日本にはたくさんの私国立中学校があり、世界では日々たくさんの本が出版されています。その中で、同じ本の文章が複数の中学校で出題されることがあります。
エクタス生にかかわりの深い御三家中学の問題では、桜蔭中・武蔵中で出題された中脇初枝さんの『神に守られた島』、開成中・海城中・香蘭女学校中・豊島岡女子中で出題された松村圭一郎さんの『うしろめたさの人類学』、桜蔭中・香蘭女学校中・淑徳与野中で出題された山極寿一さんの『ゴリラからの警告 「人間社会、ここがおかしい」』が複数の学校で出題されています。
私もその中の一冊、『ゴリラからの警告 「人間社会、ここがおかしい」』を購入して読みました。
筆者の山極寿一さんはゴリラ研究の第一人者で、京都大学の総長をなさっている方です。サルやゴリラの研究から、人間という動物の原点を推測し、現代日本社会のトラブルは、人間が備えている特徴の由来や本質を誤解することから生じているのではないか、と警告を発してらっしゃいます。
『うしろめたさの人類学』もまだ入試問題の範囲でしか読んでいませんが、現代社会の人間関係に対する問いかけがなされています。そして、その疑問に共感した中学校の先生が多かったからこそ、複数の学校で入試問題として出題されたのではないでしょうか。

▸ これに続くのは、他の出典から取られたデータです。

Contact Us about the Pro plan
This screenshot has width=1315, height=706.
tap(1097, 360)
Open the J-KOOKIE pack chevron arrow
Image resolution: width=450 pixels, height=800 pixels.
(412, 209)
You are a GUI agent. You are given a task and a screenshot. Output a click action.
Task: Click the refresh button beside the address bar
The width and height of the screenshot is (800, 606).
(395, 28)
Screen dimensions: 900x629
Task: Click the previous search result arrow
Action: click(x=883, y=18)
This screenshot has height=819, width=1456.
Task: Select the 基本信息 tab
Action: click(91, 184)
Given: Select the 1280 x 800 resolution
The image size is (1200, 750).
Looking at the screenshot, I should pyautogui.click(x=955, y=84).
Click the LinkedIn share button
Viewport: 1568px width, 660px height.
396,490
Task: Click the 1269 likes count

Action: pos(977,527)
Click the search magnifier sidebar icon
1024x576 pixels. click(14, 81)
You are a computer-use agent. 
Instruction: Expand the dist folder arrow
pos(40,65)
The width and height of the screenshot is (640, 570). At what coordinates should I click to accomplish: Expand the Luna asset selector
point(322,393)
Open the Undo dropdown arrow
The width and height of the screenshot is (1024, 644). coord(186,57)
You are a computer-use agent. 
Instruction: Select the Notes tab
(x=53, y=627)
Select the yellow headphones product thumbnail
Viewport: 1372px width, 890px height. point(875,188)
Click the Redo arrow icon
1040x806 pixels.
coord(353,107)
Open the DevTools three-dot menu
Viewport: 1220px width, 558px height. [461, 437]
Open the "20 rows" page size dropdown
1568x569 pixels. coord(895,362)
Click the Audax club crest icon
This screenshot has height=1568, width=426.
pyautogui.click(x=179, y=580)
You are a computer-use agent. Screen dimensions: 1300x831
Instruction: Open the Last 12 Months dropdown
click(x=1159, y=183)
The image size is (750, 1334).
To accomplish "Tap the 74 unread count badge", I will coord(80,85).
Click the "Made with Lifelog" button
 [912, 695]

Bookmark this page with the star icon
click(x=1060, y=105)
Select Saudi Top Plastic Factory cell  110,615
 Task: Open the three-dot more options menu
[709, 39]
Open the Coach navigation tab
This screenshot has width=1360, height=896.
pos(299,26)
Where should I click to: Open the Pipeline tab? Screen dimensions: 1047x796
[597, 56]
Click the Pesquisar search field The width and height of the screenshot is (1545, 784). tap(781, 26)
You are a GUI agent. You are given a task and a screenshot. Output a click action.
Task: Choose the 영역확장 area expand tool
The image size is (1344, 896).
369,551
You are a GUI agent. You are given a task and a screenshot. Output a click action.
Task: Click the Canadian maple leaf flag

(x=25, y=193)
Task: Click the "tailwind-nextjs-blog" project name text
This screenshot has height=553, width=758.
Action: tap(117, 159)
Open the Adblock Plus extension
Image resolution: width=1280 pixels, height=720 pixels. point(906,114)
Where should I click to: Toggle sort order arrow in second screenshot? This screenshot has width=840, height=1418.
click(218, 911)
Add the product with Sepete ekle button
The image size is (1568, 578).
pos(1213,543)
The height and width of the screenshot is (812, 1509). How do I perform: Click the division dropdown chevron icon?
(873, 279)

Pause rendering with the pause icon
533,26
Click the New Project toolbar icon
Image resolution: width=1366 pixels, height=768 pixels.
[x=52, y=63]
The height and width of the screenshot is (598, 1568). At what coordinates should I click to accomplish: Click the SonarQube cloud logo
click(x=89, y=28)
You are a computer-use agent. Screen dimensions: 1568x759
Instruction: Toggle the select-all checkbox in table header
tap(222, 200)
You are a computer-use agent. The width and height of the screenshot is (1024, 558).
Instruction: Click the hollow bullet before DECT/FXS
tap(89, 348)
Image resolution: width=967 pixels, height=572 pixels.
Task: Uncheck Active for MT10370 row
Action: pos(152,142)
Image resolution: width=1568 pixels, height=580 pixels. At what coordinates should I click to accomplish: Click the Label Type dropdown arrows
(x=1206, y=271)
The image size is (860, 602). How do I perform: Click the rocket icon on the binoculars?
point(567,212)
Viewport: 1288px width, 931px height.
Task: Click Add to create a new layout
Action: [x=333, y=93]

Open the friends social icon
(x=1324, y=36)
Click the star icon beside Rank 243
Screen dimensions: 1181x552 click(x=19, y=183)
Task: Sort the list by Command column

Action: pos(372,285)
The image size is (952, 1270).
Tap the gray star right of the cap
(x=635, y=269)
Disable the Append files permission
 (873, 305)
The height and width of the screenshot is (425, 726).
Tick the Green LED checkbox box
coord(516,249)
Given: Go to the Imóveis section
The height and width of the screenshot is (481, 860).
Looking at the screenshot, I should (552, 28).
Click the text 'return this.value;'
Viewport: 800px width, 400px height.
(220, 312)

『ゴリラからの警告 「人間社会、ここがおかしい」』は毎日新聞のコラム「時代の風」の連載をまとめたもので、一つ一つの文章が短く、勉強の合間に読むのにもおすすめです。ただし、桜蔭中・香蘭女学校中・淑徳与野中志望の方がお読みになると、過去問演習のときに正確な実力の判定が難しくなるのでご注意を。